Early enteral nutrition helps attenuate postoperative hypermetabolism, stabilize stress-induced glucose fluctuations, and enhance protein synthesis[34]. Our pediatric ERAS protocol initiated enteral nutrition on LOS 1 with 20% glucose solution via tongue-tip dripping, gradually advancing to water and a low-residue liquid diet. This approach was well tolerated, with no increase in abdominal distension or vomiting. The ERAS group exhibited faster bowel recovery, evidenced by earlier first flatus and shorter time to TEN. These metabolic advantages reduced IV fluid needs and lowered hospitalization costs. Additionally, this minimal-drainage, early-feeding strategy improved family compliance through better understanding and trust, leading to higher caregiver satisfaction.
Our study revealed superior metabolic and inflammatory profiles in ERAS patients, characterized by lower LOS 2 blood glucose levels and higher PAB concentrations, reflecting improved anabolic response and insulin sensitivity with early nutrition[34]. These findings carry clinical importance as postoperative hyperglycemia correlates with higher infection rates, impaired wound healing, and potential organ dysfunction[35].
Inflammatory marker analysis revealed significant findings. Surgical trauma typically induces NEUT activation, triggering an inflammatory cascade via chemokine-mediated recruitment[36]. Simultaneously, CRP - a hepatocyte-derived acute-phase reactant - quantitatively reflected systemic inflammation and surgical stress[37,38]. The ERAS group demonstrated significantly lower NEUT counts and CRP levels, indicating the protocol's effectiveness in mitigating postoperative inflammatory responses and surgical stress.

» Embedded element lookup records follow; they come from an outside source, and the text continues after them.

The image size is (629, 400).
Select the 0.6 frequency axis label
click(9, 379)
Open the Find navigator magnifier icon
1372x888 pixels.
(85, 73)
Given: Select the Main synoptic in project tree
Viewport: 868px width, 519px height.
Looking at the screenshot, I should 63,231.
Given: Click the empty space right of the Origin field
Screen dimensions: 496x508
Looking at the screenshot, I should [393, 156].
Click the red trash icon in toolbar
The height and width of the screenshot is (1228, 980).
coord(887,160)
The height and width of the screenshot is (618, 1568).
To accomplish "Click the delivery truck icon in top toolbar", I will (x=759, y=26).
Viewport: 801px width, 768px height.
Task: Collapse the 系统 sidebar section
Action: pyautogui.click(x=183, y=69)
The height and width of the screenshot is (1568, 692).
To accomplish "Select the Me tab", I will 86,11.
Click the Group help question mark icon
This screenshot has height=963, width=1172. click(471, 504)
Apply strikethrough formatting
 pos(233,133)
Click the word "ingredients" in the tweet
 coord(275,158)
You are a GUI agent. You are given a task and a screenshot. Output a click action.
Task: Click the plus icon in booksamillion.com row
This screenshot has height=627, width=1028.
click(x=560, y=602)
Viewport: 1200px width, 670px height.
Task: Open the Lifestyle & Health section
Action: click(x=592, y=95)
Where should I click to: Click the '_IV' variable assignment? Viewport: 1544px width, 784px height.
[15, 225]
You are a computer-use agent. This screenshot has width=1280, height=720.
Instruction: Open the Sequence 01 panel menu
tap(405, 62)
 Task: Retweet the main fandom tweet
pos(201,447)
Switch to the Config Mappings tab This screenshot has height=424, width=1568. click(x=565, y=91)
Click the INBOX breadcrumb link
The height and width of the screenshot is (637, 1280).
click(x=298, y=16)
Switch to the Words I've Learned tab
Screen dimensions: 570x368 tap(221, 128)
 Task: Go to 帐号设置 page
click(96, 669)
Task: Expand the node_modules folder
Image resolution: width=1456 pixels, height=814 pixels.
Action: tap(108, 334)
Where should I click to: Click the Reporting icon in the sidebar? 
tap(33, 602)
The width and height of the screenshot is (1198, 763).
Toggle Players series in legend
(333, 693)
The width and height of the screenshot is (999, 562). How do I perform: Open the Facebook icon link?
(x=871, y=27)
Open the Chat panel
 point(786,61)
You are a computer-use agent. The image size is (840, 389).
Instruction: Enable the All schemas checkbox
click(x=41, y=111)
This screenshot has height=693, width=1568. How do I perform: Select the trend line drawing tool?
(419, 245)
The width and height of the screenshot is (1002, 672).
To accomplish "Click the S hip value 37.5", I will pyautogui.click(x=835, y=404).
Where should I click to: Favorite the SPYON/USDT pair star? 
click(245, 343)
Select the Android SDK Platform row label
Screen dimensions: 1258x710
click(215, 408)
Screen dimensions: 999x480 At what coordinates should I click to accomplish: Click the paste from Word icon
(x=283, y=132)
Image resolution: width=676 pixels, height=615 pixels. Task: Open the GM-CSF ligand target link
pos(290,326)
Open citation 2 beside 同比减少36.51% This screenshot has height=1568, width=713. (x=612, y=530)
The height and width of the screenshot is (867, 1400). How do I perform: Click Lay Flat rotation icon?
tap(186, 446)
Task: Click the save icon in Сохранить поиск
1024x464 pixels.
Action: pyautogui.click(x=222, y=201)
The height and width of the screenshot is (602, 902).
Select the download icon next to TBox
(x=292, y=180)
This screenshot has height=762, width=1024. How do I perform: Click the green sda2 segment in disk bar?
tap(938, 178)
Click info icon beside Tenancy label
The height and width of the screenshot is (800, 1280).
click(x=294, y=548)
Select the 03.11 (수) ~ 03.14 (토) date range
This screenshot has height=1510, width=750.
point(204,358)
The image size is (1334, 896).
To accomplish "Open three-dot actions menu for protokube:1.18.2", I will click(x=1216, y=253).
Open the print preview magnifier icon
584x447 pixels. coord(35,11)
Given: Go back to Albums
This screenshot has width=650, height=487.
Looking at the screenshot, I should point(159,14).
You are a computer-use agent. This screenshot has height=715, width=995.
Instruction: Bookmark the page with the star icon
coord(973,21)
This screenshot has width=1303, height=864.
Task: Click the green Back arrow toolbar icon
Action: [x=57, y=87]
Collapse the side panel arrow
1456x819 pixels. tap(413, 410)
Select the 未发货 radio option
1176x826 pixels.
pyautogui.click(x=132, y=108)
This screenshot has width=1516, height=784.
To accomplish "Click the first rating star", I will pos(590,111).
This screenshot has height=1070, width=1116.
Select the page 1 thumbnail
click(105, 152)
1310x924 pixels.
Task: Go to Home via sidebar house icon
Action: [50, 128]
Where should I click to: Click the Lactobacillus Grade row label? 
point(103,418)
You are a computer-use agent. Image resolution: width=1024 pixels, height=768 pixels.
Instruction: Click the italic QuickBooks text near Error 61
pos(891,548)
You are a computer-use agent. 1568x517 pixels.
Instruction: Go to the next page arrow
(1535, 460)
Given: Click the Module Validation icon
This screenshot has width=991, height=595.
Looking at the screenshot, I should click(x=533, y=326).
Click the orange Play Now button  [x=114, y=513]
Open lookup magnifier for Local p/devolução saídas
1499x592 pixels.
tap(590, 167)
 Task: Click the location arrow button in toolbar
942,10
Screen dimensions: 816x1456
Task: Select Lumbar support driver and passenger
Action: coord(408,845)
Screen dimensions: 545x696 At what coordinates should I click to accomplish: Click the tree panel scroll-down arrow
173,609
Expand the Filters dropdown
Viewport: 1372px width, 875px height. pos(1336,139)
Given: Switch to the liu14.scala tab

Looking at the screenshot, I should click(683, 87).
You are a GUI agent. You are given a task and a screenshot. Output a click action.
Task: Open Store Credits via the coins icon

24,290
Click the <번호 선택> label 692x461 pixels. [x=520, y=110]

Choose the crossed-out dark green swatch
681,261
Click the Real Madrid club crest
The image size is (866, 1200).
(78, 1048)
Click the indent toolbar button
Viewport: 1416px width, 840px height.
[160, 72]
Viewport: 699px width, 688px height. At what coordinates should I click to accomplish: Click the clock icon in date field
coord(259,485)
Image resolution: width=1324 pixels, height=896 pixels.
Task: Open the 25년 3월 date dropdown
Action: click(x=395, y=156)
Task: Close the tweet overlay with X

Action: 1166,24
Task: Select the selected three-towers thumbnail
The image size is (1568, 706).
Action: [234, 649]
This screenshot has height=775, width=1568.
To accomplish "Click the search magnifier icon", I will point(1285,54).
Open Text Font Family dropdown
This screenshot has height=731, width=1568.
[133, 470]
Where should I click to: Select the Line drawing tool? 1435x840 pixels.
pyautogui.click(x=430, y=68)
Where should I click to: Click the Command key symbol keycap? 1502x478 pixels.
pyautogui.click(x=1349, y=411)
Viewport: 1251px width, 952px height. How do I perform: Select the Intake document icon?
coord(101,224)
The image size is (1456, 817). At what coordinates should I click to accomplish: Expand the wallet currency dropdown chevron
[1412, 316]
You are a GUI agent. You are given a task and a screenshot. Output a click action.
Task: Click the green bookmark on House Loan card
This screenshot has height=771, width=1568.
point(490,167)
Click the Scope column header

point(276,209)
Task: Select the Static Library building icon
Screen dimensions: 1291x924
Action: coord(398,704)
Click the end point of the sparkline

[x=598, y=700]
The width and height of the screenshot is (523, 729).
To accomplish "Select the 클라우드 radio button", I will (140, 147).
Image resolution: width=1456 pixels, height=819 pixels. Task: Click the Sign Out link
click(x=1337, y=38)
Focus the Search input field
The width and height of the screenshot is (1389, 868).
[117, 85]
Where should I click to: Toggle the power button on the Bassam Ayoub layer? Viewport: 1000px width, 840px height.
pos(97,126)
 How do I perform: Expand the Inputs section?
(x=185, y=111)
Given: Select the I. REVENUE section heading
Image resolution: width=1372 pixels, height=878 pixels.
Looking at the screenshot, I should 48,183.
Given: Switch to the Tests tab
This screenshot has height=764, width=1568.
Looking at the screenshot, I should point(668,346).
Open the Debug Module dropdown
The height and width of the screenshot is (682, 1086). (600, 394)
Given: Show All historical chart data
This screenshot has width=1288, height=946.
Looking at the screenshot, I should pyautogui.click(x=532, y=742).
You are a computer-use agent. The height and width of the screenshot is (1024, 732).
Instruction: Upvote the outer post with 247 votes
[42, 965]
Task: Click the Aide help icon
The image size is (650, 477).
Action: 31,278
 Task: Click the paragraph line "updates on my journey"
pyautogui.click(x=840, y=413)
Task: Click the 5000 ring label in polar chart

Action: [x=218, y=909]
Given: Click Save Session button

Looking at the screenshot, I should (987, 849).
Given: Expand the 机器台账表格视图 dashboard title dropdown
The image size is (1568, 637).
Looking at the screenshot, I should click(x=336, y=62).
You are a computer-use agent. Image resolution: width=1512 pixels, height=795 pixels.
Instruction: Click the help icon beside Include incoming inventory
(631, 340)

Our study evaluated ERAS efficacy in pediatric laparoscopic-assisted MD resection. Like prior reports[39], we found strict protocol adherence crucial for optimal outcomes. ERAS benefits were more pronounced in segmental resections than wedge resections, particularly regarding LOS. While wedge resection showed a non-significant trend toward shorter LOS (P = 0.354), this may reflect smaller subgroup sizes, milder inflammation, or reduced surgical trauma. These findings suggest a potential dose-response relationship between surgical extent and ERAS benefits, with more extensive procedures potentially gaining greater advantage. However, this hypothesis requires validation through larger prospective studies.
This study has several limitations that should be acknowledged. First, the retrospective, non-randomized design may introduce bias compared to prospective trials. Second, the single-center setting and modest sample size affect generalizability. Finally, pediatric variability necessitates protocol adjustments (e.g., prolonged NGT for significant bilious drainage), requiring age-specific optimization. Despite these constraints, our results demonstrate ERAS safety and feasibility for pediatric laparoscopic MD resection. Future multicenter randomized controlled trials with larger cohorts should validate these findings and establish age-adapted protocols for optimal implementation.